The aim of the cold tests was to verify the reactor’s primary loop system and equipment and the strength and tightness of its auxiliary pipelines under pressure higher than the design pressure.
Identical tests at the first reactor of the twin-reactor HTR-PM plant began on 6 October and were completed on 19 October.
Cold functional tests at other types of reactors use water, while those at the HTR-PM reactor used compressed air and a small amount of helium which is pressurised to a maximum of 8.9 MPa.
Work on the demonstration HTGR at Shidao Bay in Shandong province, eastern China, began in December 2012.
China has been developing HTGR technology since the 1970s.

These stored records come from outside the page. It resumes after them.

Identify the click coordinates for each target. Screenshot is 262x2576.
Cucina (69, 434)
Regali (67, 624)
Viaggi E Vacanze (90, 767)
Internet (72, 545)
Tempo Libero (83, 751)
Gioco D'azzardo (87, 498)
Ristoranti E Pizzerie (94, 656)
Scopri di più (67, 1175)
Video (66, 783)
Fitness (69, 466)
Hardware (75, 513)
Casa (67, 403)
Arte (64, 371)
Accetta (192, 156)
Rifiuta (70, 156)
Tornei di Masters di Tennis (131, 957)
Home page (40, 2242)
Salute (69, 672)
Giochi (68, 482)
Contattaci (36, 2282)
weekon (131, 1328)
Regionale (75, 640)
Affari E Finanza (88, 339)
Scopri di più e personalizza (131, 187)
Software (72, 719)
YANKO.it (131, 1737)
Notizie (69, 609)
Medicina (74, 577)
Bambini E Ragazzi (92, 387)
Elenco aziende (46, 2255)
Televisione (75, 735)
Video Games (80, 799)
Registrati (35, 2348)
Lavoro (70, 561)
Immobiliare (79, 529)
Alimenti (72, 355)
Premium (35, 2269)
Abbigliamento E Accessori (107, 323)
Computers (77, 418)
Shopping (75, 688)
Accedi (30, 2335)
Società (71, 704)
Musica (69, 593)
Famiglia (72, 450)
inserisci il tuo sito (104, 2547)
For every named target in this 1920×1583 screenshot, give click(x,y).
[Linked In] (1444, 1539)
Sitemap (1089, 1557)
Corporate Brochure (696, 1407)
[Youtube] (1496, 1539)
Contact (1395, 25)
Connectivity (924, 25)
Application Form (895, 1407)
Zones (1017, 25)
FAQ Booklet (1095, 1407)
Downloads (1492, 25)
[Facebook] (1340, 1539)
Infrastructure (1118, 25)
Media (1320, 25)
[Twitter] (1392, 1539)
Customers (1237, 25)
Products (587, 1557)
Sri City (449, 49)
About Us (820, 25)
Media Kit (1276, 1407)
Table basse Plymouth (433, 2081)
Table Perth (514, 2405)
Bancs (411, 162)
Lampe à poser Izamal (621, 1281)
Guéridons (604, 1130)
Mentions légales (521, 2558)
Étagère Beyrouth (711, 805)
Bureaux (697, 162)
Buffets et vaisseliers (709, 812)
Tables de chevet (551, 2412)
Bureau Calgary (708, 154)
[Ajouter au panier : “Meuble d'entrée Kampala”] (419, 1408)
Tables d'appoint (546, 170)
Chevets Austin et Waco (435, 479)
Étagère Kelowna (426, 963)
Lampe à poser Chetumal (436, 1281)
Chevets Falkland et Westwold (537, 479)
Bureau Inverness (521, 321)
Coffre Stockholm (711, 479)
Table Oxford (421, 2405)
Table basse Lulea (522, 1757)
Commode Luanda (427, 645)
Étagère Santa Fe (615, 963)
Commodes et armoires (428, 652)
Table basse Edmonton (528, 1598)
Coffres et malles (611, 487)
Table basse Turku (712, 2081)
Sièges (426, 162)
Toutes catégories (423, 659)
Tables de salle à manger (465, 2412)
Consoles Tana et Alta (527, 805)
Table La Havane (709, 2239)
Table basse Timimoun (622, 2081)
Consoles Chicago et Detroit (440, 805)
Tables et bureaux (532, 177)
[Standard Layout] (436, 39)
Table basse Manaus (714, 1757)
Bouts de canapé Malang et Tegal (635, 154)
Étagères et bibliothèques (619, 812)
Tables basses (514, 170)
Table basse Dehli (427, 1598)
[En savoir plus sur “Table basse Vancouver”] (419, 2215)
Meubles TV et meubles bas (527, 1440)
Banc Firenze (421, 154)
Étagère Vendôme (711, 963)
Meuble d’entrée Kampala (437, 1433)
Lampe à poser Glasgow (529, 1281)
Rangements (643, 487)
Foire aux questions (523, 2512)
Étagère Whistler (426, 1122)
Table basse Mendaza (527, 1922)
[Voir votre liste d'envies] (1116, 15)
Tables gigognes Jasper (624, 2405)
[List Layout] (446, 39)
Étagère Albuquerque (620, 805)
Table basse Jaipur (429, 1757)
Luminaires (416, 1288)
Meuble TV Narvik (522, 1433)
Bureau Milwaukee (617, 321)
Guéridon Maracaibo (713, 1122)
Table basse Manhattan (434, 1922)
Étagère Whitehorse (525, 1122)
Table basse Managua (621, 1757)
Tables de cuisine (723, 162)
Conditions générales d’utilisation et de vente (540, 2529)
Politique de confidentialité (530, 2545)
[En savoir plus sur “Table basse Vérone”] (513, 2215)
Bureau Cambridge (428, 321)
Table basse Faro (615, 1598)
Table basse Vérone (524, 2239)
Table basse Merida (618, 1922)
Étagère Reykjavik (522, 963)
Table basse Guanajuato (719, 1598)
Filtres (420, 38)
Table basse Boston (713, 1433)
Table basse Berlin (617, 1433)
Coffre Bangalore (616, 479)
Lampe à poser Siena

The Shidaowan HTR-PM had been expected to start generation in 2019, which would have made it the first Generation IV reactor to enter operation.
CNNC has not given an estimated operation date and has not offered any reason for the delay.
The gas-cooled HTR-PM is a Generation-IV reactor design with twin reactor modules of 100 MW each driving a single 200-MW steam turbine.
Its fuel is in the form of thousands of six-centimetre graphite pebbles containing uranium enriched to 8.9 percent uranium-235. Instead of cooling water, the reactor’s graphite core is bathed in inert helium gas with an outlet temperature of up to 750 °C.